The new cop comedy Angie Tribeca faces an onerous task as it heads to air this Sunday, and it has nothing to do with the 25-hour premiere party TBS is throwing for the show. That sort of thing is old-hat for the home of an annual, all-day marathon of A Christmas Story. Besides that, Angie Tribeca has been in the works since 2013, and already has a second season locked and loaded for later this year. Getting this much of the show out in one push (by re-running the show’s lineup of 10 30-minute episodes five times through) is just smart business sense.

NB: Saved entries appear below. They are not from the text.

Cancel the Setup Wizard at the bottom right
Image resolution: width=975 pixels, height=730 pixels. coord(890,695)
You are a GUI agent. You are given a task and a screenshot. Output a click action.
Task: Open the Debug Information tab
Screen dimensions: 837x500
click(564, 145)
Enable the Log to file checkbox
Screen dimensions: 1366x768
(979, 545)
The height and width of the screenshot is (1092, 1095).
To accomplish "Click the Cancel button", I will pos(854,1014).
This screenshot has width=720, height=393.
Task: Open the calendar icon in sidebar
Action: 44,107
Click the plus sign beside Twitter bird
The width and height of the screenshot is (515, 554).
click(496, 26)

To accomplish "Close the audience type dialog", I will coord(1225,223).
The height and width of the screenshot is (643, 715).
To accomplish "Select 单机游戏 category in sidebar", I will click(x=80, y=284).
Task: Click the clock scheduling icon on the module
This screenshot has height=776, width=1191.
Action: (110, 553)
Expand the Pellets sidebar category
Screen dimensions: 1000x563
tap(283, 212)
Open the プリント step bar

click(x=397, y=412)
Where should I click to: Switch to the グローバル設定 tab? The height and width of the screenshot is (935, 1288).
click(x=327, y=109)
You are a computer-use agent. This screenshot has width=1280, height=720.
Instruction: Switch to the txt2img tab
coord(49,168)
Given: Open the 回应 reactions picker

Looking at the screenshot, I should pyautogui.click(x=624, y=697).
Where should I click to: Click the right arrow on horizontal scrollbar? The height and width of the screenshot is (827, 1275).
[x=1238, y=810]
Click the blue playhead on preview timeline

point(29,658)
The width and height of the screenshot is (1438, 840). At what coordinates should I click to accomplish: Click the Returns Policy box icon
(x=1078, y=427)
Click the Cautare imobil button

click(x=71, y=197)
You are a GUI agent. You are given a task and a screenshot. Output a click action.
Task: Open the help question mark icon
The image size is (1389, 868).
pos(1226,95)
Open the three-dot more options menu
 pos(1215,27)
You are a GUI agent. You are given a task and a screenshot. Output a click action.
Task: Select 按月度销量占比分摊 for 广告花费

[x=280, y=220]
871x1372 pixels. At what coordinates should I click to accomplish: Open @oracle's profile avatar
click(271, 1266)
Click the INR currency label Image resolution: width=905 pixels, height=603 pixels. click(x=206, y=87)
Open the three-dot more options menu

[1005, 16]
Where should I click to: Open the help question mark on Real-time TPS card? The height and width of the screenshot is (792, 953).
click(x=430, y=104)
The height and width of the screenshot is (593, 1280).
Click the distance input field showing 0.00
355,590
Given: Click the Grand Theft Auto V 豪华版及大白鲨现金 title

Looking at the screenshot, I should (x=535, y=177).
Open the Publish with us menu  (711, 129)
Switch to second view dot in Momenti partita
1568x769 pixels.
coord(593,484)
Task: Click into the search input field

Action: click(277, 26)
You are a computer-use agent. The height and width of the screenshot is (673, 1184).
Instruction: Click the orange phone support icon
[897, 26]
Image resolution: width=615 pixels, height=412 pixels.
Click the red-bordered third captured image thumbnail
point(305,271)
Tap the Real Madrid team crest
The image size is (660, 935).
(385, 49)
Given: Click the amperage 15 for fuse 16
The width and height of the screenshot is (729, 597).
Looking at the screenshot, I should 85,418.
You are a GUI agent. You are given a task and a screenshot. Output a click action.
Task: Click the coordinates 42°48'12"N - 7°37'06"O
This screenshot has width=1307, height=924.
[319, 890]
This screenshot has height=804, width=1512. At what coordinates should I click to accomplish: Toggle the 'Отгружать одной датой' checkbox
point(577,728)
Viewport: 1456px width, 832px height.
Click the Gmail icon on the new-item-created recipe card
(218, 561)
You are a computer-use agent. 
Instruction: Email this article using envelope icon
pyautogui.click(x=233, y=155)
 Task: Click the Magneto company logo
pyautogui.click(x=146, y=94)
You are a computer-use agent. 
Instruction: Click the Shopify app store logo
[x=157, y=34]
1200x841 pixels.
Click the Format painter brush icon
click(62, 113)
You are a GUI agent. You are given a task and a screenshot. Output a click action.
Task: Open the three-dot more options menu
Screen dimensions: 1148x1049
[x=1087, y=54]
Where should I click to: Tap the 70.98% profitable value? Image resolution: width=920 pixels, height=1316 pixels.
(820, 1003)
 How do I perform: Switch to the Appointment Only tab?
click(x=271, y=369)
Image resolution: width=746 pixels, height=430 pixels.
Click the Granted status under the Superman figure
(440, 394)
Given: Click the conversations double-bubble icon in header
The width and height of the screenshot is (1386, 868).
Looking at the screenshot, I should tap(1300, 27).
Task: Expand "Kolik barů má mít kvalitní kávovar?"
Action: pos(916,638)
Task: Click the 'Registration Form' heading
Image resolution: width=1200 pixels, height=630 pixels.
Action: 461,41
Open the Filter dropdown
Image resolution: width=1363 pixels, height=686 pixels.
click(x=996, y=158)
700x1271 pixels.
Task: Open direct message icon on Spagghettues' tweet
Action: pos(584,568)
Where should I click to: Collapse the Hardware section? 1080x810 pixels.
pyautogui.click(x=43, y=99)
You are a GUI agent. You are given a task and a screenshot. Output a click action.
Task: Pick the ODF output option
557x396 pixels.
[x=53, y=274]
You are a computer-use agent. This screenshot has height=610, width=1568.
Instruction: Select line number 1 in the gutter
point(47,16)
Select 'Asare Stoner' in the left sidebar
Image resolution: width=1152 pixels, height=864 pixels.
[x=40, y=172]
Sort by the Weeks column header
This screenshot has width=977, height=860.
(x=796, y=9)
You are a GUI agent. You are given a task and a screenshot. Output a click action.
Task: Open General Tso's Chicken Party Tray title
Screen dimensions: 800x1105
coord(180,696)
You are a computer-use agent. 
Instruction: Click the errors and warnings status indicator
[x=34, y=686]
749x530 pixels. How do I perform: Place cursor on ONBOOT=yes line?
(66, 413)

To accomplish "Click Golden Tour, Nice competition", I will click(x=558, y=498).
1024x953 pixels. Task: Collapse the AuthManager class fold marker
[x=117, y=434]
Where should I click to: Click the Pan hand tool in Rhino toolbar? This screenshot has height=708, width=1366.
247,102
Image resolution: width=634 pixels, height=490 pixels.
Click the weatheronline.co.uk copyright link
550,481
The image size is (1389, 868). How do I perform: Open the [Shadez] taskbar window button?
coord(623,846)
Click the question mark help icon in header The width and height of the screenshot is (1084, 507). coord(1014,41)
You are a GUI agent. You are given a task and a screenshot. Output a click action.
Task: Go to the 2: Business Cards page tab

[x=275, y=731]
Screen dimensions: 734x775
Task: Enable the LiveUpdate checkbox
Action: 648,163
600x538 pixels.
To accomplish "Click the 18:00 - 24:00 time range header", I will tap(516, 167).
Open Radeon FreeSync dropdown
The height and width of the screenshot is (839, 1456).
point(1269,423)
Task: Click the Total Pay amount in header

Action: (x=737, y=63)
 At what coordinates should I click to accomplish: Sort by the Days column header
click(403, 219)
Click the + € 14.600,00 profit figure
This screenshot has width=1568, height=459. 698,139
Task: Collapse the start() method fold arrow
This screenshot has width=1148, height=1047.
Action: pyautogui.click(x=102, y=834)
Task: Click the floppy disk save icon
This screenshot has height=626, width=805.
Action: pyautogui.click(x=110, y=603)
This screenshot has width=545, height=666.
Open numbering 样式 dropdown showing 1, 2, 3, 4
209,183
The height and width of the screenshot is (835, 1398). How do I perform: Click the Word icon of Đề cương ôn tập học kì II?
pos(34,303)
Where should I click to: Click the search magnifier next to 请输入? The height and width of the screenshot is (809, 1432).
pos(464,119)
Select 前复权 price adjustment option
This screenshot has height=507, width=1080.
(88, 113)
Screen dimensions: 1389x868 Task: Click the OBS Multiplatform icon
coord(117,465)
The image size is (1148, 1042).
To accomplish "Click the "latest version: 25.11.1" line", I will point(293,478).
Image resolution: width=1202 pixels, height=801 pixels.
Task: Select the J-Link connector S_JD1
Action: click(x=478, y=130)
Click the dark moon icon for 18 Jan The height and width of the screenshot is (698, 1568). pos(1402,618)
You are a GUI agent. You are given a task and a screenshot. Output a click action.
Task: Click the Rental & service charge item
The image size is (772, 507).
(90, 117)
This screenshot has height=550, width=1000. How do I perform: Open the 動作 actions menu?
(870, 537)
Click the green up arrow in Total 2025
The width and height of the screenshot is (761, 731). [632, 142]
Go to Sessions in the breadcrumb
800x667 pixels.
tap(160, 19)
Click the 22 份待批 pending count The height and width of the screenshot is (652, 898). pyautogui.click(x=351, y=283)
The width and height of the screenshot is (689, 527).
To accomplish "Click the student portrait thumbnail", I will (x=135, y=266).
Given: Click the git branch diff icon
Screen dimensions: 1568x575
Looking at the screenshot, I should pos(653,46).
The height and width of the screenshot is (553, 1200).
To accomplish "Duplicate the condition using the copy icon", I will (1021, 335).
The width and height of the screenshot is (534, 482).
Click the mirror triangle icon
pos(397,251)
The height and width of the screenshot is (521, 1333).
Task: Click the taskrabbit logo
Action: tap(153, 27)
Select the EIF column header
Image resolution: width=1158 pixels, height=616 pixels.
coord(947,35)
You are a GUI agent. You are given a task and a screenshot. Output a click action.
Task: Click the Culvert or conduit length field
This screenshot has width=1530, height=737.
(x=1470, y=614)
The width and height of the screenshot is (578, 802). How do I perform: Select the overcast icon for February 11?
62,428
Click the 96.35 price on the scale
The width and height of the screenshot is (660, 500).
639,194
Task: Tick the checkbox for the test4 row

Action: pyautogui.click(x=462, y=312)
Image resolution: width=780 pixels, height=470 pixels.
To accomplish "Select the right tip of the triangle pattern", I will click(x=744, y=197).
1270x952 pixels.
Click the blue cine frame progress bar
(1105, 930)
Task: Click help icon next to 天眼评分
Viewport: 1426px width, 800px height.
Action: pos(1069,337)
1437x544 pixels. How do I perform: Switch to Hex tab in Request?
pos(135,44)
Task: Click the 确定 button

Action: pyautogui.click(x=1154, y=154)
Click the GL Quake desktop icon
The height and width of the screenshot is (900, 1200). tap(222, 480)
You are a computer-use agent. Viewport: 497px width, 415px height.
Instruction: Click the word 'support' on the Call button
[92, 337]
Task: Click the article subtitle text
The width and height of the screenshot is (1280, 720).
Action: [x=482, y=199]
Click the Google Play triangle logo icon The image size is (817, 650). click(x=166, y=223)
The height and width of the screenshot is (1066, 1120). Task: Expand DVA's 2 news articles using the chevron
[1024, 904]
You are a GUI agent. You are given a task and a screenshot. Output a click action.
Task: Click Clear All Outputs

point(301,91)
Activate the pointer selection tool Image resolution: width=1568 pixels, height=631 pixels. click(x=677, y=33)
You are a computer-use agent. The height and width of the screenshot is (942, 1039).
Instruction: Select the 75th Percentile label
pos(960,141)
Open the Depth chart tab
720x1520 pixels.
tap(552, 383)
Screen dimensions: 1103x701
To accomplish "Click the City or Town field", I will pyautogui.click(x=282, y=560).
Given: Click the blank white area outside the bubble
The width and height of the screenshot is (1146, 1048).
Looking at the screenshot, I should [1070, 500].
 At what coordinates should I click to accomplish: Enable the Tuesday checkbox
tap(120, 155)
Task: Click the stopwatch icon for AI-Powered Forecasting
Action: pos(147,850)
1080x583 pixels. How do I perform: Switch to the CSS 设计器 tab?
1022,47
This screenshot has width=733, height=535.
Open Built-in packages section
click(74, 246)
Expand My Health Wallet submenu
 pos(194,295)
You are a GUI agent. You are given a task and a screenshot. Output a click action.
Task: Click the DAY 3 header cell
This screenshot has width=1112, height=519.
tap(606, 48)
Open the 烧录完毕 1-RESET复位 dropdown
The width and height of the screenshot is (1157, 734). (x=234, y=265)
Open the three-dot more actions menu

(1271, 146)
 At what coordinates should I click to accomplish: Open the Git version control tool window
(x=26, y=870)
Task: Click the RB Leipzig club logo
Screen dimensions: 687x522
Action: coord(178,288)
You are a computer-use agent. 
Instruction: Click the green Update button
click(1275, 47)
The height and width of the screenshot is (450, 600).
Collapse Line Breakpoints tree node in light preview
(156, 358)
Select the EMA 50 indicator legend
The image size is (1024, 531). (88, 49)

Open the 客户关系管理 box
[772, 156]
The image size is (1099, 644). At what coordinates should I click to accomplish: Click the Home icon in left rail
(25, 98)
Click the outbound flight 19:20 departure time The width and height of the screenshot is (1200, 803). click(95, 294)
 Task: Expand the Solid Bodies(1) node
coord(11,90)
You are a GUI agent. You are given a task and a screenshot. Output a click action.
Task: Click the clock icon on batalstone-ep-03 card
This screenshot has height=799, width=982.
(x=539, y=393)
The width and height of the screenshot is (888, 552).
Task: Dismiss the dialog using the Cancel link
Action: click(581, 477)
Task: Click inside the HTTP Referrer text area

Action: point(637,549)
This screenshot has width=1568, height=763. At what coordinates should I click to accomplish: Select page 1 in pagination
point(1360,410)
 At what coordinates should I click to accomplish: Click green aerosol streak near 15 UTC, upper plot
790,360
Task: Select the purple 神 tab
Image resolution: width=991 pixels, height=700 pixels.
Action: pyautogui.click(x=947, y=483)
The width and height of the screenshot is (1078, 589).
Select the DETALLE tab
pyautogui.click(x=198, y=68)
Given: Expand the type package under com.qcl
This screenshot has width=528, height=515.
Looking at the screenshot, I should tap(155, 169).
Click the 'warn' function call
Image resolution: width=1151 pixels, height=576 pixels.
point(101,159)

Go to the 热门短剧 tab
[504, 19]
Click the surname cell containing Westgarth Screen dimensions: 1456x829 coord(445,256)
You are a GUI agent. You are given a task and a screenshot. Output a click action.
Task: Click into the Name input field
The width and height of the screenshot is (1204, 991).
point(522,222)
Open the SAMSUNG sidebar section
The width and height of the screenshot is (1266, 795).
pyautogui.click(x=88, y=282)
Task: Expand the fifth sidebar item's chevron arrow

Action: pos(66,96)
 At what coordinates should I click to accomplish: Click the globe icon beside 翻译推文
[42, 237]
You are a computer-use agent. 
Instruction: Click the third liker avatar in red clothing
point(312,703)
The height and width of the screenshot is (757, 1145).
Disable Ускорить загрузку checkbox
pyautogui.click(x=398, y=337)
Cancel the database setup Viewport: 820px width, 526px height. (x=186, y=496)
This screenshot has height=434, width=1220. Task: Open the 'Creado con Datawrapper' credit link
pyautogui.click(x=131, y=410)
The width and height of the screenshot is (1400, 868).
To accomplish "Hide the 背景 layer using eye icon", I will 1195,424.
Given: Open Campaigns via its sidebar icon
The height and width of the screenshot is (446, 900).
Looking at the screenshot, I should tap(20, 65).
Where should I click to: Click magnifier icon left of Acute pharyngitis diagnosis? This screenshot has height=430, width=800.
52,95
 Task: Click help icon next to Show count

No, Angie Tribeca’s test is a creative one: The show (created by Steve Carell and Nancy Walls Carell) is a gag-a-minute parody in the style of Mel Brooks or Zucker-Abrahams-Zucker. But whereas contemporary examples of the form like Childrens Hospital, Wet Hot American Summer: First Day Of Camp, and NTSF: SD: SUV:: (or anything else in the Abominable Pictures stable) choose to amplify the conventions of their chosen genres to surrealistic extremes, Angie Tribeca keeps things traditional. In its fictional Los Angeles police precinct, the wordplay is vaudevillian, the fourth wall is flimsy, and every frame is a blank canvas for sight gags. Given a large enough target, Angie Tribeca’s shotgun blasts find their marks with ease: When Detectives Angie Tribeca (Rashida Jones) and Jay Geils (Hayes MacArthur) attend the wake of a murdered ventriloquist, they unleash a hail of visual puns and metaphors taken literally. “I just really hope that you catch the animal that did this,” the victim’s wife tells Tribeca. “Thank you ma’am,” the detective replies, “but we think it was a human that did it.”